Improving Native American achievement

A listening session provides feedback about Indian
education. (Photo courtesy of Julie Titone)

Building relationships between Indian tribes and school districts is one of five key steps needed to improve Native American student success, according to WSU researchers.

Their report, “From Where the Sun Rises: Addressing the Educational Achievement Gap of Native American Students in Washington State,” was commissioned by the state Legislature.

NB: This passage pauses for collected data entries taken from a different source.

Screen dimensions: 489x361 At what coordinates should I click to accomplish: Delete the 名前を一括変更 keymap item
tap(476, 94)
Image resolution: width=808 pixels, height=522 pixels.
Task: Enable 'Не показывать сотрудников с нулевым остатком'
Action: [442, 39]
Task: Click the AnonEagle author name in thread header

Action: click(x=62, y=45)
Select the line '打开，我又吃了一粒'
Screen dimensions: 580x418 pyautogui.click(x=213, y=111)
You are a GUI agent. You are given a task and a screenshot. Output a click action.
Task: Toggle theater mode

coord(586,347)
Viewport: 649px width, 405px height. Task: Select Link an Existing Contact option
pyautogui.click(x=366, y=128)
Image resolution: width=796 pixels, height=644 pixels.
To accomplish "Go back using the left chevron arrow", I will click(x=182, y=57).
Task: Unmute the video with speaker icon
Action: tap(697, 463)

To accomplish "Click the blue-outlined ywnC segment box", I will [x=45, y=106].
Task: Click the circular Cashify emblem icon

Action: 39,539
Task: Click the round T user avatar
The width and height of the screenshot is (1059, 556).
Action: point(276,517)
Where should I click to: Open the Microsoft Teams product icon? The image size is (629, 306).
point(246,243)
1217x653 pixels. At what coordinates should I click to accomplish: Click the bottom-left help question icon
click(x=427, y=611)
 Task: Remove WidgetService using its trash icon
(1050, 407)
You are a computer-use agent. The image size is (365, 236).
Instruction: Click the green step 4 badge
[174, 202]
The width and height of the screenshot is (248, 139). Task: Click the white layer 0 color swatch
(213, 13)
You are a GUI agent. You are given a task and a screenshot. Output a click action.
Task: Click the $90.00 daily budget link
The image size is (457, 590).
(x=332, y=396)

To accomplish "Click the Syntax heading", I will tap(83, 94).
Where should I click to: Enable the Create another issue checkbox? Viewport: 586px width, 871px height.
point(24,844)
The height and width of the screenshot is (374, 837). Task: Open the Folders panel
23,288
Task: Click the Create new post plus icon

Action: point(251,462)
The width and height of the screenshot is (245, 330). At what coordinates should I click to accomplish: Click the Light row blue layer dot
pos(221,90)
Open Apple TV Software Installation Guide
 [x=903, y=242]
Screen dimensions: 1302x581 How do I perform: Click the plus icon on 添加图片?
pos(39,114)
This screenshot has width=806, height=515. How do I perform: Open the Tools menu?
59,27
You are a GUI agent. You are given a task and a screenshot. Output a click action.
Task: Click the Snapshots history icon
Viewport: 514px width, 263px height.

In addition to analyzing test results, it draws on the lessons of successful education programs.
It also incorporates perspectives gathered at 10 formal “listening sessions” and another dozen opportunities for comment held on reservations and in urban tribal communities.
The meetings drew passionate testimony from parents and educators who are concerned that Indian children are less likely to succeed in school than their non-native peers.   
“The voices of the people validated the direction we need to take to reduce, and then eliminate, the achievement gap,” said Michael Pavel, the associate professor of education who led the research team.
One difficulty is what Pavel calls the “data gap.” State achievement test results often don’t reflect the work of Native American students, who may not show up to take the tests.
Sometimes there are so few Indians in a classroom that confidentiality laws prevent using ethnic identification that would make the minority students easy to identify.
Other members of the research team included associate professor SusanRae Banks-Joseph, assistant professor Lali McCubbin, and postdoctoral research associate Jason Sievers, all of the College of Education; and Ella Inglebret, an assistant professor in the Department of Speech and Hearing Sciences.
Major recommendations call for:
• Improved relationships between public school districts and tribes, and help for urban education programs so they can integrate Native American teaching and learning programs that benefit all children.
• Creation of courses in college education programs — as well as professional development for teachers, administrators and school psychologists — that stress culturally appropriate methods.
• Improvement in the collection and reporting of data pertaining to Indian students in order to better inform policy and practice to promote learning.
• Development of a partnership with the National Education Association. The teachers’ organization is willing to revise existing materials and resources to develop culturally competent school systems.
• Increased support for, and collaboration among, existing state programs. That would include expanding the Office of Superintendent of Public Instruction’s Indian Education Office.